Avengers: Age Of Ultron

Written by Jakob Lewis Barnes

In 2012, Joss Whedon brought together the band of Marvel superheroes known as The Avengers, for the hugely successful ‘Avengers Assemble’. Financially, there are very few films to match the success of ‘Avengers Assemble’, grossing $1.5 billion to make it the third highest grossing film of all time (behind Titanic and Avatar). With a budget of $220 million, that’s a pretty nice little profit. Critically, the film has garnered 31 awards and 65 nominations, as well as ranking in the top 200 films of all time on IMDB. Marvel and Disney’s partnership has produced an incredibly successful, lucrative global phenomenon which has seen the superhero genre dominate the box-office in recent years. With both Marvel and DC boasting a hectic schedule slate over the next five years, the power of the superhero movie shows no signs of stalling. But is it all getting a little too much?

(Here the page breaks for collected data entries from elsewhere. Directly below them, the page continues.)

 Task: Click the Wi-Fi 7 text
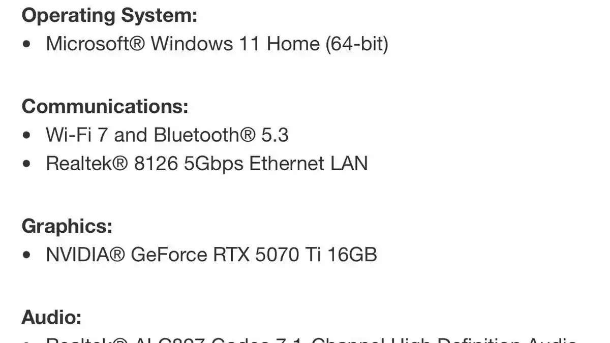tap(77, 135)
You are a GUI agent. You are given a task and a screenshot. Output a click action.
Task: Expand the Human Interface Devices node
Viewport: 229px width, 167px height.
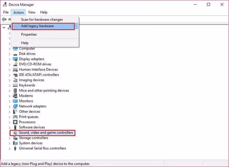coord(9,69)
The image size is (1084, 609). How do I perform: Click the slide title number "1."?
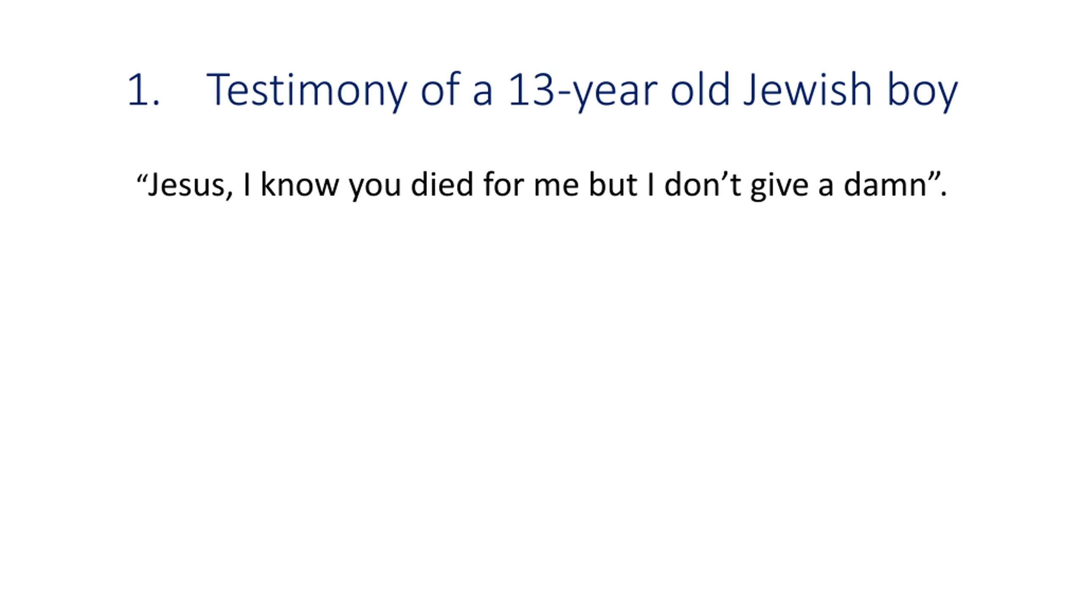tap(144, 89)
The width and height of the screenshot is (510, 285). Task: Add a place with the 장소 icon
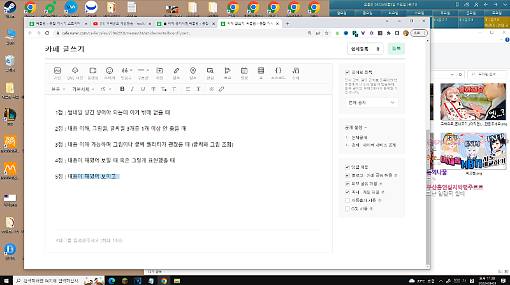point(193,71)
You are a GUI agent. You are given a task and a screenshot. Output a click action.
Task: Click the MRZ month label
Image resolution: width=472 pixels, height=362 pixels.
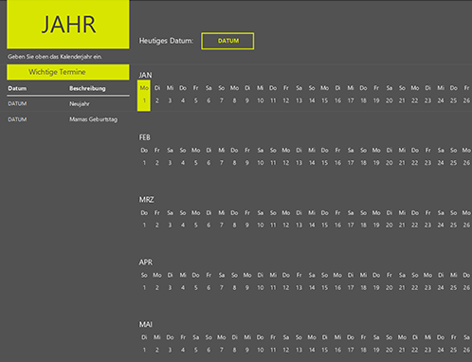[x=146, y=200]
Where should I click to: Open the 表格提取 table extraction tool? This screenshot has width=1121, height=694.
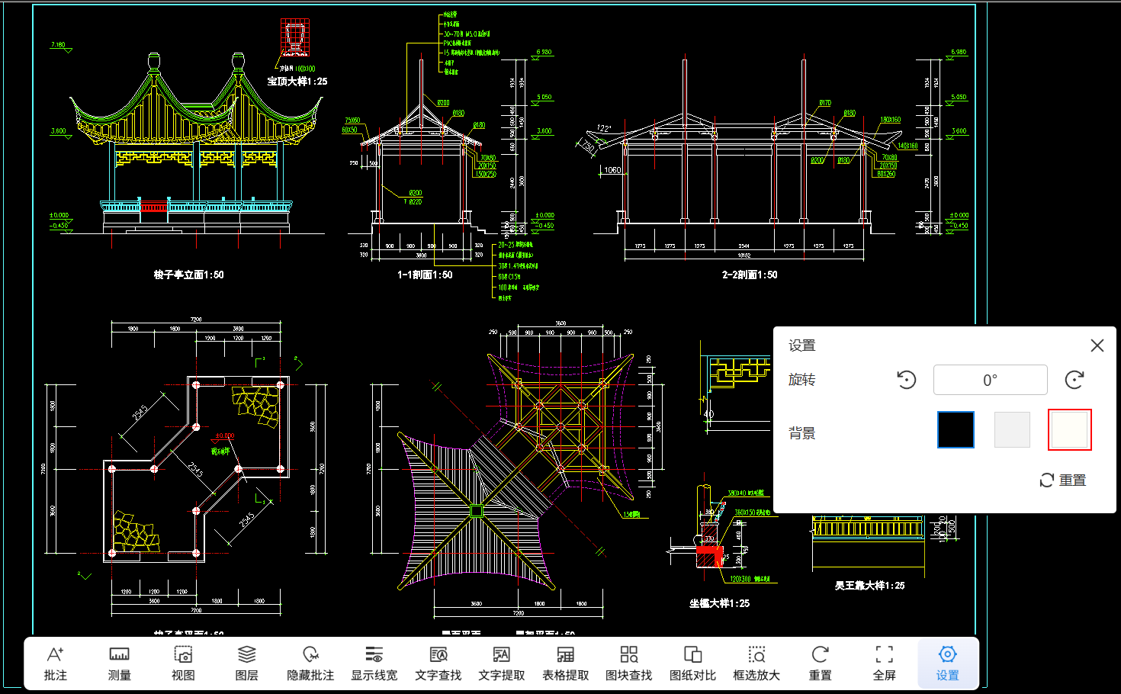pyautogui.click(x=565, y=663)
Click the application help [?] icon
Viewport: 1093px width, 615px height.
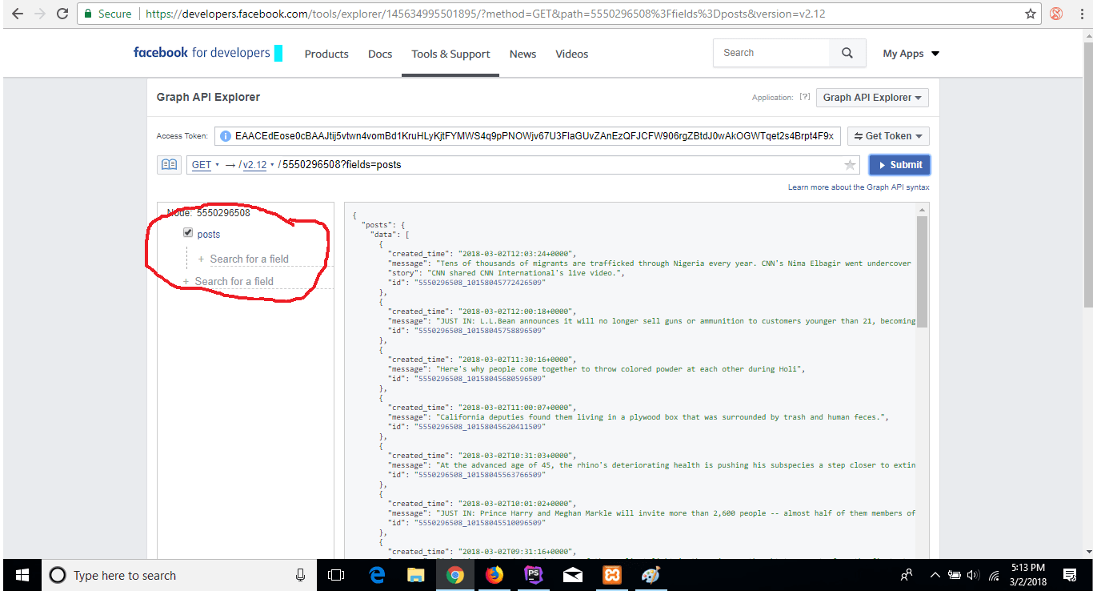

What is it about superheroes which very rarely allows us to leave the obsession behind with our childhood? My own love of superheroes started as early as I can remember, with my favourite, Batman. I wanted to be a hero just like him, I had the outfits and the toys, I watched the cartoons and the films religiously, I was hooked. Far from neglecting this addiction, it has thrived as I have grown older and discovered more and more superheroes. I always harboured a certain reluctance, even ignorance, to the world of Marvel, aside from The X-Men and the detestable Spider-Man movies of the early  2000s. But then, in 2008, along came Robert Downey Jr. and Iron-Man to save the day, inspiring me to delve deeper into Marvel’s rapidly expanding cinematic universe, to find Captain America and Thor.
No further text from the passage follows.